We could have chosen a few different options to represent the null array and the null list, such as adding the logic in serialize
methods of RESPArray
& RESPBulkString
. I instead decided to create two globally available instances that implement the same interface, the serialize
method. This allows the code in server.rb
to always call serialize
on the result it gets from calling the call
method. On the other hand, in the *Command
classes, it forces us to explicitly handle these null cases, which I find preferable to passing nil
values around.
We use the String#freeze
method to prevent accidental modifications of the values at runtime. Ruby will throw an exception if you attempt to do so:
irb(main):001:0> require_relative './server'
=> true
irb(main):002:0> BYORedis::NULL_BULK_STRING
=> "$-1\r\n"
irb(main):003:0> BYORedis::NULL_BULK_STRING << "a"
Traceback (most recent call last):
4: from /Users/pierre/.rbenv/versions/2.7.1/bin/irb:23:in `<main>'
3: from /Users/pierre/.rbenv/versions/2.7.1/bin/irb:23:in `load'
2: from /Users/pierre/.rbenv/versions/2.7.1/lib/ruby/gems/2.7.0/gems/irb-1.2.3/exe/irb:11:in `<top (required)>'
1: from (irb):3
FrozenError (can't modify frozen String: "$-1\r\n")
That said, do note that "constants" in Ruby aren't really "constants", it is possible to reassign the value at runtime:
irb(main):004:0> BYORedis::NULL_BULK_STRING = "something else"
(irb):4: warning: already initialized constant BYORedis::NULL_BULK_STRING
/Users/pierre/dev/redis-in-ruby/code/chapter-5/resp_types.rb:32: warning: previous definition of NULL_BULK_STRING was here
irb(main):005:0> BYORedis::NULL_BULK_STRING
=> "something else"
While it doesn't prevent all kinds of weird runtime issues, I do like the use of String#freeze
to at least be explicit about the nature of the value, signifying that it is not supposed to be modified.
The OK
Simple String is so common that I created a constant for it, OKSimpleStringInstance
, so that it can be reused instead of having to allocate a new instance every time we need it.

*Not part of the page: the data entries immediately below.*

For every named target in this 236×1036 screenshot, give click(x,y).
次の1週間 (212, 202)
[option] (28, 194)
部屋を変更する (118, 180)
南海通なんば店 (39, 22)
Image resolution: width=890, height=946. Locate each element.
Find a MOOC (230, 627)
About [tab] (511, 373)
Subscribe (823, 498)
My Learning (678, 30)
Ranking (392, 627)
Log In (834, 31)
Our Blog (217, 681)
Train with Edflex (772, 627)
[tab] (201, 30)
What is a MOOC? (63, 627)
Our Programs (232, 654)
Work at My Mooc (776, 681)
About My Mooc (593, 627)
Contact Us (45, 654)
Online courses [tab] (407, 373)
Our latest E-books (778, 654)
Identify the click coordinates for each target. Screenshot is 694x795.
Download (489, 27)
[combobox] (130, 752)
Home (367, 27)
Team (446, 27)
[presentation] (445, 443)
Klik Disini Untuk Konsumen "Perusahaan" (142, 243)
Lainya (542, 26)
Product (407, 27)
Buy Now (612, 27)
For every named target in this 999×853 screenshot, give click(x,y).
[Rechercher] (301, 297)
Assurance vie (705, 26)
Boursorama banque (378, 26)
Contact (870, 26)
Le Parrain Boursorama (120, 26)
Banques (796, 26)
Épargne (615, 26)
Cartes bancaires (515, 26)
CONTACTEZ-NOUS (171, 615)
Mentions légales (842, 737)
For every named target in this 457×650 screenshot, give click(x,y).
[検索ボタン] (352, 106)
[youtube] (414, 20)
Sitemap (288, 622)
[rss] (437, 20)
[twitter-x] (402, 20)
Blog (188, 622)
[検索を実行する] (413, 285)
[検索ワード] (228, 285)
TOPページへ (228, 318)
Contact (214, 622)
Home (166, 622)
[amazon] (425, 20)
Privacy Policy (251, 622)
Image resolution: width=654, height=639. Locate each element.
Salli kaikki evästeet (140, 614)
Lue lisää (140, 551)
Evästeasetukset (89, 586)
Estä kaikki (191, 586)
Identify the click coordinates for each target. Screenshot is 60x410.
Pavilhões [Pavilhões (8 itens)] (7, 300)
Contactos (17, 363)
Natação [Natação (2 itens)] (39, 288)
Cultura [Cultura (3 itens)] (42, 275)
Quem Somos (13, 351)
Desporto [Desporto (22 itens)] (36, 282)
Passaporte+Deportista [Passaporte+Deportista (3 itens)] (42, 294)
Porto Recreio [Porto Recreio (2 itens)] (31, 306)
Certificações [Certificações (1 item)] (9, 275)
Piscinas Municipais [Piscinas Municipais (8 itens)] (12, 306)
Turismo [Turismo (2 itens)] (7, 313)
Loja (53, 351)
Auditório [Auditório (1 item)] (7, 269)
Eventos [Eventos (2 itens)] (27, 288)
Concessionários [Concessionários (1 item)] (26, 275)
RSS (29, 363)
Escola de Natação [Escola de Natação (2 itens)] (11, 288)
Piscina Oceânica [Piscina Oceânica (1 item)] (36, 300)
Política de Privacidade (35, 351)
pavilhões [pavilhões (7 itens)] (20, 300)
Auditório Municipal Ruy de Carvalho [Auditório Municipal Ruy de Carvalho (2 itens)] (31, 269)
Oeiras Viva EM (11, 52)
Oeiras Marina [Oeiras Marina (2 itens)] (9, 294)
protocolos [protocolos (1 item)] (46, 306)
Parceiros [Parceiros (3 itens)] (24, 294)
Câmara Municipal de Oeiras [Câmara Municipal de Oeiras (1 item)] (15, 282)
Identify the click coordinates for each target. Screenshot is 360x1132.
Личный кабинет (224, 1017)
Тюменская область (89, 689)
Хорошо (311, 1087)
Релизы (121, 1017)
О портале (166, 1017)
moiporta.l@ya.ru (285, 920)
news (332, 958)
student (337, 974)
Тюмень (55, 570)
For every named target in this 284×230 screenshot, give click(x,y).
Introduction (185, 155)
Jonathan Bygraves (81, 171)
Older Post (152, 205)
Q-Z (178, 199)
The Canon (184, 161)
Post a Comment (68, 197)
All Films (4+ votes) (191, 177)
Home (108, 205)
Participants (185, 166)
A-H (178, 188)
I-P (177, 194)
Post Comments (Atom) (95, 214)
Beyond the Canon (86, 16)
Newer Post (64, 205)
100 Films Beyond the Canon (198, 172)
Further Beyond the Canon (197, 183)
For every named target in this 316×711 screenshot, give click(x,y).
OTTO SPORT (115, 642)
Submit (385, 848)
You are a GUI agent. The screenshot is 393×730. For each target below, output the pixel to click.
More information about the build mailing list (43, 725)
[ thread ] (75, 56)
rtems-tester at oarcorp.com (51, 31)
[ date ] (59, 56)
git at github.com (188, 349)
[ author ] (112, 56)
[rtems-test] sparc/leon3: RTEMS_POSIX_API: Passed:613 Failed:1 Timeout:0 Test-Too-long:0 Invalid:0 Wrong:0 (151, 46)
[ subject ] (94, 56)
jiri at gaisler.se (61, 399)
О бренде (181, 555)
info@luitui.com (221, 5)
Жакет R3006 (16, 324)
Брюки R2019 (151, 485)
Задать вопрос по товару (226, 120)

Only the SetCommand
class uses it for now, but more commands use it, such as LSET
, MSET
and many others.
Let's start with GET
:
# get_command.rb
module BYORedis
class GetCommand
# ...
def call
if @args.length != 1
RESPError.new("ERR wrong number of arguments for 'GET' command")
else
key = @args[0]
ExpireHelper.check_if_expired(@data_store, @expires, key)
value = @data_store[key]
if value.nil?
NullBulkStringInstance
else
RESPBulkString.new(value)
end
end
end
end
end
listing 5.11 Updated response in GetCommand
Now that BYORedis::GetCommand
has been updated, let's tackle SetCommand
:
# set_command.rb
def call
key, value = @args.shift(2)
if key.nil? || value.nil?
return RESPError.new("ERR wrong number of arguments for 'SET' command")
end
parse_result = parse_options
existing_key = @data_store[key]
if @options['presence'] # ...
NullBulkStringInstance
elsif @options['presence'] # ...
NullBulkStringInstance
else
# ...
OKSimpleStringInstance
end
rescue ValidationError => e
RESPError.new(e.message)
rescue SyntaxError => e
RESPError.new(e.message)
end
listing 5.12 Updated response in SetCommand
The SET
command has two possible outputs, either the nil string if the outcome was that nothing was set, as a result of the NX
or XX
options, or the Simple String OK
if the outcome was a successful set. This is where the special case instances NullBulkStringInstance
& OKSimpleStringInstance
come in handy. By returning them here, the code in server.rb
can leverage duck typing and call the serialize
method, but under the hood, the same strings will be used, BYORedis::OK_SIMPLE_STRING
& BYORedis::NULL_BULK_STRING
. This is a very small optimization, but given how common it is to call the SET
command, it is interesting to think about things like that to prevent unnecessary work on the server.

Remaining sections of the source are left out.